I just have to post my 2 cents about the whole James Frey debacle. The whole idea of being upset because a book is not accurate when it is a memoir is ridiculous.Repeat after me: Memoir. Memory. Memoir. Memory.
A memory is not accurate, no matter how much you want to believe that it is. When you throw drugs into the mix, how on earth can you expect one's memory to be accurate? Who remembers things clearly when one is clean and sober? I personally do not remember every little detail of what happened to me yesterday and I'm clean and sober. If I were to recount my Sunday experience, it would certainly deviate from the truth even while I believe that what I am writing is one hundred percent accurate. And has anyone remembered the matter of point of view? Everyone has their own perception of life and events and not one person's account out of thirty people who experienced the same event would be the same.
What Frey has done is taken his experience - his overwhelming triumphant, positive emergence from a black hole of drug-induced state of being - and interpreted it so that others might find hope in their own situations.
Yes, I am reading A Million Little Pieces, not because of the scandal that broke right as I received it, and not because I believe it to be fiction or non fiction. I am reading this book because I have heard that the writing in it is excellent. That's enough for me.

2 comments:
What sort of drug-induced state was he in to imagine a 3 month jail sentence?
It's fine if he wants to write an embellished account of his life, but why come out and say that it's both true and honest?
But, all that said, I do hope you enjoy the book, and that it's as captivating as it's said to be.

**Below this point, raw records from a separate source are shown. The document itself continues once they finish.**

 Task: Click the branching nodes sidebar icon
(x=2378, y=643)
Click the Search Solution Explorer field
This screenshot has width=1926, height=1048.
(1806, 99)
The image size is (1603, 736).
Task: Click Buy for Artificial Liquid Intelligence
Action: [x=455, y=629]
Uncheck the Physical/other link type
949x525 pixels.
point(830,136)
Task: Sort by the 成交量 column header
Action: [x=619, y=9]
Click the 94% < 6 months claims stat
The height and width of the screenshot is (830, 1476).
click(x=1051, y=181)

Lingalls - thats true about the 3 month jail stint, but ultimately when I pick up a book that's classified as a memoir, I don't treat it as hard and fast fact anyway. It's not a treatise on alcholism and drug abuse, it's a point of view. I am sure he is not the only one to ever do something like that - after all, in perspective, I believe only 18 pages out of his 300+ page book are being questioned.
I think the one good thing about all the furor over this is that perhaps it will cause editors/publishers to question and check facts such as the three month jail stint more closely. If nothing else, it has prompted discussion over the classifying of a genre and awakened a closer scrutiny of nonfiction works.